Friday, February 22, 2013

Close Call


People and their worldviews are fascinating.

A now former Facebook friend posted something along these lines a while back: "FML! We totalled our car today after just getting it paid off last month and letting the insurance lapse.  Thank God we're OK."

I commented what seemed like a natural response: "I'm so glad y'all are OK.  Why do you suppose God caused the accident in the first place?".  She unfriended and blocked me.  This made be wonder a series of things...
  • Why would my asking that question upset her so much that she would unfriend and block me?
  • What about her faith makes her so sensitive to questions about it?
  • More broadly, why would this god total her newly paid-off and uninsured car in the first place?  Doesn't this god love her?  If this god of hers really is in control and we're living out his perfect plan, why not spare her from the accident to begin with? 
  • Or is it that this god can't stop accidents but can stop people from getting hurt in them?  If he can stop people from dying in accidents, why doesn't he help the tens of thousands of good people who die in accidents every year?  This is called "the arrogance of the spared" and it makes no sense at all.
  • And if your response is "God is mysterious and unknowable," what's all this $#!+ about you having a personal relationship with him?


Monday, February 18, 2013

Long Distance Love


A dear friend and I were discussing religion recently.  She said "I can't imagine living in a world without Christ."  I replied "You realize you're talking about a Middle-Eastern carpenter and faith-healer who lived in Palestine 2,000 years ago, right?"

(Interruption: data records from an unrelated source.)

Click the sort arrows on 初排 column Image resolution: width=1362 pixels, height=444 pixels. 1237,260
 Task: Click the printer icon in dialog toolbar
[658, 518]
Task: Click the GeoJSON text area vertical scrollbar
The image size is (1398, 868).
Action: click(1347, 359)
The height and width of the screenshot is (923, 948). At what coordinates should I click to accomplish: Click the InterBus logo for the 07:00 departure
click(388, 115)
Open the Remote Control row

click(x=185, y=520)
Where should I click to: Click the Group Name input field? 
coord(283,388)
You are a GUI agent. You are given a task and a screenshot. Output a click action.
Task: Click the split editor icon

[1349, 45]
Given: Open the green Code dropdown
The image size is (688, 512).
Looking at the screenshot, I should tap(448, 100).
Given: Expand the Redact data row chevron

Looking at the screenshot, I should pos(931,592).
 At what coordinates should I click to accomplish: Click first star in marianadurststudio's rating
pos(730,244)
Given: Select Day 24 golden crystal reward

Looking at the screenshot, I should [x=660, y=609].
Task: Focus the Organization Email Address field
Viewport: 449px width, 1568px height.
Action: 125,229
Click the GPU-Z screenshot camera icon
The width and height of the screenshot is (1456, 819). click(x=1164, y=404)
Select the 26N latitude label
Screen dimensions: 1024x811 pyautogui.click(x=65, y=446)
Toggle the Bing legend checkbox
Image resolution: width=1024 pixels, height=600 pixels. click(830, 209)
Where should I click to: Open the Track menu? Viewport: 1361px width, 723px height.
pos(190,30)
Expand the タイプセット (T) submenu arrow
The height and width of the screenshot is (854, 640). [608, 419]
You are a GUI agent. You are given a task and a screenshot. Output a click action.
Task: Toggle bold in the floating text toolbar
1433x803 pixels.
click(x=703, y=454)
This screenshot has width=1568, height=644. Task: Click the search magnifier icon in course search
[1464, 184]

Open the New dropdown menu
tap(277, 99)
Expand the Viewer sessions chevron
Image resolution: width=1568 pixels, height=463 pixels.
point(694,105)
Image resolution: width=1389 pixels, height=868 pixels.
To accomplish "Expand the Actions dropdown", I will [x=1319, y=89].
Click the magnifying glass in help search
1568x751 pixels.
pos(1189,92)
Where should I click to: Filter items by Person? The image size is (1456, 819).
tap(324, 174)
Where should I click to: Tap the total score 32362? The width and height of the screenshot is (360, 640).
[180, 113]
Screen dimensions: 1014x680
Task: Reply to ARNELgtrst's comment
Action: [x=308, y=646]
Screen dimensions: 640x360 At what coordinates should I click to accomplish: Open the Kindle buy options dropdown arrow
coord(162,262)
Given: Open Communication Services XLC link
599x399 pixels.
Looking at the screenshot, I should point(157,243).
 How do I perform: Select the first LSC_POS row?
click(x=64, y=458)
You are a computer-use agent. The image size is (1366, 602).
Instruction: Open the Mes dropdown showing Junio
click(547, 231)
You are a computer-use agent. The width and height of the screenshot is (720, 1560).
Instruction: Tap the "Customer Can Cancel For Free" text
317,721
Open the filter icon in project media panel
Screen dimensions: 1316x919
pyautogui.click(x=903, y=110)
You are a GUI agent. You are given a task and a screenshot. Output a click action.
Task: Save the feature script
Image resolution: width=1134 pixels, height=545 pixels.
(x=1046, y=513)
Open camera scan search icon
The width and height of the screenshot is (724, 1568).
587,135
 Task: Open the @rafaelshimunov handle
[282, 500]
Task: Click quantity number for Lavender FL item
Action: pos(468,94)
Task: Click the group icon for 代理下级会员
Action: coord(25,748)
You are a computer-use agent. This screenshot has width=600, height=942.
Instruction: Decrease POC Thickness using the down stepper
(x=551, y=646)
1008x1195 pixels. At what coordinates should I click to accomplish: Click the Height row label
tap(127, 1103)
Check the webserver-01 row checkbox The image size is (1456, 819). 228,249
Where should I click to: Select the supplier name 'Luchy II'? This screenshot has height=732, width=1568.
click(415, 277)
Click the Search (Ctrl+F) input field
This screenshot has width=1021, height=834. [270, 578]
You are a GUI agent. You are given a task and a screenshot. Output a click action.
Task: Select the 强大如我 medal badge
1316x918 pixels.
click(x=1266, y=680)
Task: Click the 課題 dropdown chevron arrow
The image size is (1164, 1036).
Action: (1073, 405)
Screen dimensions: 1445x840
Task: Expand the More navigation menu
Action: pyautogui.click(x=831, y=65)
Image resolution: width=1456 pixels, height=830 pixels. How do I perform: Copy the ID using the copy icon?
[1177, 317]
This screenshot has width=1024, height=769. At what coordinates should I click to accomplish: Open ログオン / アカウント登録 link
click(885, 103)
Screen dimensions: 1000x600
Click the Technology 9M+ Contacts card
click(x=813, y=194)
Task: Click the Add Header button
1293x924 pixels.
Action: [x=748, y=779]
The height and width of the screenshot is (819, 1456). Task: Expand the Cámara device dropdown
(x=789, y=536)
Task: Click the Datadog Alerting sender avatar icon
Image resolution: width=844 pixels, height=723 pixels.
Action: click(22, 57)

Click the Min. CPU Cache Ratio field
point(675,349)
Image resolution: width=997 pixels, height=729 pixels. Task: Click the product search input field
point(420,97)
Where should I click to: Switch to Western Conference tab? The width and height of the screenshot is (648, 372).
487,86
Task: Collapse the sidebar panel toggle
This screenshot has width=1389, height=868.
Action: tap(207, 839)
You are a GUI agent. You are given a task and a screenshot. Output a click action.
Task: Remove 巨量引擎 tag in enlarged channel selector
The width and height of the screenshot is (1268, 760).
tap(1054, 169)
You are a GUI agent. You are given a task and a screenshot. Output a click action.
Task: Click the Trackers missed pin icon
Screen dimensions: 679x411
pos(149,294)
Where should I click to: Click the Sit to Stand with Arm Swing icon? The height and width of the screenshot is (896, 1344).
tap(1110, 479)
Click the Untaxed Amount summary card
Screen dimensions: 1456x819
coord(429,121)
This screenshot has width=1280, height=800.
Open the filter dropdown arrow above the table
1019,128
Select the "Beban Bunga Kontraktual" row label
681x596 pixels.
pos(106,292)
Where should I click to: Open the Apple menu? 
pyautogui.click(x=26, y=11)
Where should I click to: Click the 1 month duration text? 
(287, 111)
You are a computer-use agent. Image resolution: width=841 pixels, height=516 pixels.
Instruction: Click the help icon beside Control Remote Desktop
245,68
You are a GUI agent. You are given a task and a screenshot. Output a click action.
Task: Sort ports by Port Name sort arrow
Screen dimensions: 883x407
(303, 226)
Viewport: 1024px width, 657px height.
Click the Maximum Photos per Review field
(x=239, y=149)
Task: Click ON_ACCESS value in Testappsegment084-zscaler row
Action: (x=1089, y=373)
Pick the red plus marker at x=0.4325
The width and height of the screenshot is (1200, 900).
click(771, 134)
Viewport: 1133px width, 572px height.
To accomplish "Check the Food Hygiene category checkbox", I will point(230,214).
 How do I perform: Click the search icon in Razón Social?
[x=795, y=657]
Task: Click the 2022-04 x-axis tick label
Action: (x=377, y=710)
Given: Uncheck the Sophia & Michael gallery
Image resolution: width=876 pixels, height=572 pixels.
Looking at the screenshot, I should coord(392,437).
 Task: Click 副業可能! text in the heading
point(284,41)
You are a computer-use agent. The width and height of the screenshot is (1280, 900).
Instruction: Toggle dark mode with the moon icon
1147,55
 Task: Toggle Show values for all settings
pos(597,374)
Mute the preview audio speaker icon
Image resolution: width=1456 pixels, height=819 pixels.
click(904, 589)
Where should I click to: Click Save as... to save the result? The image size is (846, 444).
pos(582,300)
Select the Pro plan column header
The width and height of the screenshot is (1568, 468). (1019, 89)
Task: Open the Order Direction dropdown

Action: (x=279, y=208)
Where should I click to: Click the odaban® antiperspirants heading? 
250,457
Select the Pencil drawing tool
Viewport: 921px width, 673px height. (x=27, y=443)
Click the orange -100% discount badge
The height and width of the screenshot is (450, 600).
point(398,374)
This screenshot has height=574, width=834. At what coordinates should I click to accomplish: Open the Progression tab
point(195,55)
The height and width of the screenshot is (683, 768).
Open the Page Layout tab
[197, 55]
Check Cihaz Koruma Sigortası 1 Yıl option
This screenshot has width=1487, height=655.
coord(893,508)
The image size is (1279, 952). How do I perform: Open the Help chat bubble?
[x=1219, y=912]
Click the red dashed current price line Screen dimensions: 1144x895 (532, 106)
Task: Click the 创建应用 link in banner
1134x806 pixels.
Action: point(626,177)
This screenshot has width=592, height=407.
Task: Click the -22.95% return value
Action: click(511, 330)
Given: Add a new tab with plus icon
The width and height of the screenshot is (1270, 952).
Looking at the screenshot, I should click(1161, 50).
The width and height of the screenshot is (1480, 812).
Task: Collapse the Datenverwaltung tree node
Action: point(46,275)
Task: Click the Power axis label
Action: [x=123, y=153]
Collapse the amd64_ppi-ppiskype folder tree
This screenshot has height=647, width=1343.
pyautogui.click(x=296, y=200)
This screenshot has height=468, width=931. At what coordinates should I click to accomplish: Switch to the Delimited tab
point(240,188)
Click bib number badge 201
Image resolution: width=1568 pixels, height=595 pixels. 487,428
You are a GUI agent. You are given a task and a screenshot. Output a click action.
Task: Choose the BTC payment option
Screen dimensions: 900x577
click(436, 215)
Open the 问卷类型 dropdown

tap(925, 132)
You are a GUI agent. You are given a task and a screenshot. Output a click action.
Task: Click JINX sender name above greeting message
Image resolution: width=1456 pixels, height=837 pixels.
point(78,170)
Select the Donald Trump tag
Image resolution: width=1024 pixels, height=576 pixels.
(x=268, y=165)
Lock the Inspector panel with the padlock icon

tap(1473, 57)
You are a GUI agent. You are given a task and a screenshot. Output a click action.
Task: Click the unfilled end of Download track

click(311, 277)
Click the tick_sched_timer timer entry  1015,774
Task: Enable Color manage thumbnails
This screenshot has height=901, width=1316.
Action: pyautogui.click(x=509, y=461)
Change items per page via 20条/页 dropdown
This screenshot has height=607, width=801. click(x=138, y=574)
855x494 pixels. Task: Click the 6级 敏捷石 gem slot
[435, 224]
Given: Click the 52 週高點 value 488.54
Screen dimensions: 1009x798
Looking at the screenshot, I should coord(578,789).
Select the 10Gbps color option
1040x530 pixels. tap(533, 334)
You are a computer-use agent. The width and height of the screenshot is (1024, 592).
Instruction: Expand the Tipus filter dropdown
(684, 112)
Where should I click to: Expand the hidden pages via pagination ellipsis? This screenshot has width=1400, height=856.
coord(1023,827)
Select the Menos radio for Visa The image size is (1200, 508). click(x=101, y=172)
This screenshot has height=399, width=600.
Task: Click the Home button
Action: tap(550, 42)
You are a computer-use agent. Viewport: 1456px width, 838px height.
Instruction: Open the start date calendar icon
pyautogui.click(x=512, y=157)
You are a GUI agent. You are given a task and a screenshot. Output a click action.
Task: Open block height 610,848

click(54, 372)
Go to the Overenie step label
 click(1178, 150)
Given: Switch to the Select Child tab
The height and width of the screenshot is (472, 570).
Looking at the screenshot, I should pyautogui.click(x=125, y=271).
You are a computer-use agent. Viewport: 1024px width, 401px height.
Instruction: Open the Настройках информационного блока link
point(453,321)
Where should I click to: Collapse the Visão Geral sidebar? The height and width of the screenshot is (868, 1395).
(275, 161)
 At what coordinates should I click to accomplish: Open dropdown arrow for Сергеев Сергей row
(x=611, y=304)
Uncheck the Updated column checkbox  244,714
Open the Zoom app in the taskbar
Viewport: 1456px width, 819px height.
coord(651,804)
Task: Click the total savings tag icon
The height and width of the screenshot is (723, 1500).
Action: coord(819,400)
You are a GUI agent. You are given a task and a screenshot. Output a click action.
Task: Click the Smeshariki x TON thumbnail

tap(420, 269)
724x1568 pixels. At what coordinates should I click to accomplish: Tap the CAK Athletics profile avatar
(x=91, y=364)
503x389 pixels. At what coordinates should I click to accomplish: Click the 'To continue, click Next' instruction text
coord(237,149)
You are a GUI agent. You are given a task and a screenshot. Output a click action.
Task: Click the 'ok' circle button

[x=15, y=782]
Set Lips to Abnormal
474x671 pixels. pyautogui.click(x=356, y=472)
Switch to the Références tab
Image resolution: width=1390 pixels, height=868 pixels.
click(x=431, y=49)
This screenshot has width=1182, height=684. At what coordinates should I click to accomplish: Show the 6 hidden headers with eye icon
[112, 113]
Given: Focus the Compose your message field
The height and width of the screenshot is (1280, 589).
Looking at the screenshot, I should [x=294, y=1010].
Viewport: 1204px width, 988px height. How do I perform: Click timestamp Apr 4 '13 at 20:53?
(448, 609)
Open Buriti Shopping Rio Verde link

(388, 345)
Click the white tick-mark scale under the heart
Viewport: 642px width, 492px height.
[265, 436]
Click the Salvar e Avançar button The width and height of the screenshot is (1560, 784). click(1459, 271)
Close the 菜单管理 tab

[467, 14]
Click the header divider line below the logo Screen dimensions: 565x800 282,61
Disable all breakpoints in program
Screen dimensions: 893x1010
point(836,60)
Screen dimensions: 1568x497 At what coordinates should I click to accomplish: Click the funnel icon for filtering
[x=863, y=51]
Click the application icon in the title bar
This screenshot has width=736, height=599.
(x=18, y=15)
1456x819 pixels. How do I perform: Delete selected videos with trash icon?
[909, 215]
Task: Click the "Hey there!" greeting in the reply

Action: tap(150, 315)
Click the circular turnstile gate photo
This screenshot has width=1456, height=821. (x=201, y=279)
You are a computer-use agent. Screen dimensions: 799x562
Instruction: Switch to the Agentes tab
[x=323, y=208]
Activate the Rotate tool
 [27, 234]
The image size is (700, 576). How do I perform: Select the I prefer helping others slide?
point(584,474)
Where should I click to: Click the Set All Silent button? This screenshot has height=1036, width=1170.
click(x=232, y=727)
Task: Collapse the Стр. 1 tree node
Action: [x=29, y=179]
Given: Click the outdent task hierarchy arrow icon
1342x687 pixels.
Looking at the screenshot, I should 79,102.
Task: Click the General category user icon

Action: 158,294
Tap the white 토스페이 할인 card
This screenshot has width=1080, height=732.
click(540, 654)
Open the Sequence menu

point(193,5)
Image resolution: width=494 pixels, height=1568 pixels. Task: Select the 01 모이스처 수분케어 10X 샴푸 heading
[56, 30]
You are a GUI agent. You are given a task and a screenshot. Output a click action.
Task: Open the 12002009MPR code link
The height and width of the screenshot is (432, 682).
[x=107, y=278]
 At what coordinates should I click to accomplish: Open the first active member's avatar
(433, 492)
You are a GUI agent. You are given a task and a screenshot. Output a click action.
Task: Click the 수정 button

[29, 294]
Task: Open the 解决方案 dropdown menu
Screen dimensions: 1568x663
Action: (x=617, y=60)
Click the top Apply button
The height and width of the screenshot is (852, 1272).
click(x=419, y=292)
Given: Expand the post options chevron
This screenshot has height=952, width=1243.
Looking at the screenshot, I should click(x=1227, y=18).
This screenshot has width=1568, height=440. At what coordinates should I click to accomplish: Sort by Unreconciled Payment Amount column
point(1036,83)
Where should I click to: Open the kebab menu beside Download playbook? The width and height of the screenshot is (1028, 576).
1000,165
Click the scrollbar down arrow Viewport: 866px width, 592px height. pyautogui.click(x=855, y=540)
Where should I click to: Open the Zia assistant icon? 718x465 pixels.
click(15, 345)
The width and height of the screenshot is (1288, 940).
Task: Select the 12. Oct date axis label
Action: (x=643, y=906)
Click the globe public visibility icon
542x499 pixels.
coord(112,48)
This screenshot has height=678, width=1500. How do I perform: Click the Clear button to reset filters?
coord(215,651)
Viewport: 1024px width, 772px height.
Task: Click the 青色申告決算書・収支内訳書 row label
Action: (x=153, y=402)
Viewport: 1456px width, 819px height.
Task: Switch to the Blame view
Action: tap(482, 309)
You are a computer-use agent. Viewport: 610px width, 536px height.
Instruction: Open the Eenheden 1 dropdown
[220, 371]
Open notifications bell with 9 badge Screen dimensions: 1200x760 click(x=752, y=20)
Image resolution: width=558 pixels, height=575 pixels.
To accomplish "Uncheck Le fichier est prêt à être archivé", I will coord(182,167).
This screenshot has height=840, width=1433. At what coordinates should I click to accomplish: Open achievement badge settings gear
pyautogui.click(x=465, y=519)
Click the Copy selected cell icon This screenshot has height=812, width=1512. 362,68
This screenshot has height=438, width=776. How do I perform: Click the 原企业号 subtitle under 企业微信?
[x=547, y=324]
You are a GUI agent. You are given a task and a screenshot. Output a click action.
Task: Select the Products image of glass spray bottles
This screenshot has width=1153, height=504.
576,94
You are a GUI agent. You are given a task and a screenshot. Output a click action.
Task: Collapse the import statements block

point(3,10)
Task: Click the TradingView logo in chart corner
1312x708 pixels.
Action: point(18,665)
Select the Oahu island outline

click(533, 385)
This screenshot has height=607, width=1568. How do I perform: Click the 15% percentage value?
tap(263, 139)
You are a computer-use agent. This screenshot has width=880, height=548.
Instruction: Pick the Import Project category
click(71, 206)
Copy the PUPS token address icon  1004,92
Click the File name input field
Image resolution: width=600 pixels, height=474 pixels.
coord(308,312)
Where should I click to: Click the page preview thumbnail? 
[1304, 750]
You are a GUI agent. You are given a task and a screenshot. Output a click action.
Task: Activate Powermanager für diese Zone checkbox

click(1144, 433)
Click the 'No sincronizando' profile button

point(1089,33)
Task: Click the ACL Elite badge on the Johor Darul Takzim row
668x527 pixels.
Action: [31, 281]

The idea that Jesus of Nazareth is alive and well in our hearts is astonishingly crazy.  As Sam Harris is fond of saying, it would be difficult to believe people actually believed such a thing if so many people did not actually believe it.  In the Bible itself, Jesus tells his followers the equivalent of "I'll be right back!" over and over again.  That was 2,000 years ago, and he has not been seen or heard from since.

I hope my friend likes long-distance relationships.


A Father's Love / Good Friday


Mardi Gras was last week, which is always a fun time of year.  The next day was Ash Wednesday, which signals the beginning of Lent, when good Catholics are supposed to give up things they enjoy for 40 days.  Funny how religions generally and Christianity in particular seem to view things we enjoy as terrible for us... while viewing things that would otherwise seem despicable - like eating Jesus of Nazareth's flesh and drinking his blood - as divine.  No human flesh or blood for me thanks, even if you call it symbolic.  Make mine a cold beer and some Tex-Mex: that's divine in my book.

The end of Lent is Easter Sunday.  Two days before Easter is so-called Good Friday, when Jesus was allegedly crucified.  If I understand things correctly, God's perfect plan - in an effort for us to glorify God - was to send his son to be tortured and murdered, and for this we are supposed to love and worship God?  Doesn't sound very "good" to me, even if it was a Friday.


The Ovarian Lottery


"He won the lottery when he was born
took his mother's white breast to his tongue
Trained like dogs, color and smell
walks by me to get to him
police man
police man
He won the lottery by being born
big hand slapped a white male american
Do no wrong, so clean cut
dirty his hands, it comes right off
police man
police man..."

- from "WMA (White Male American)" by Pearl Jam, as featured on their album Vs.


Warren Buffett is often quoted as saying he won the Ovarian Lottery before he was born.  He's right, and if you're anything like me, you did too.  The chances of being born in the USA are roughly 50-to-1.  The chances of being born "white" and in the USA: roughly 100-to-1.  I have amazing parents, who are smart, generous and loving.  They provided me with great genes, a solid though imperfect childhood, and 2 college degrees from American universities, widely regarded as some of the best in the world.  I drive a German sports car and sleep in a king-sized bed in a heated home with unlimited fresh water available from taps inside the house anytime I want it.  I eat better than I could ask for.  My job consists of reading and talking on the telephone while sitting in a big leather chair.  I won the lottery by being born.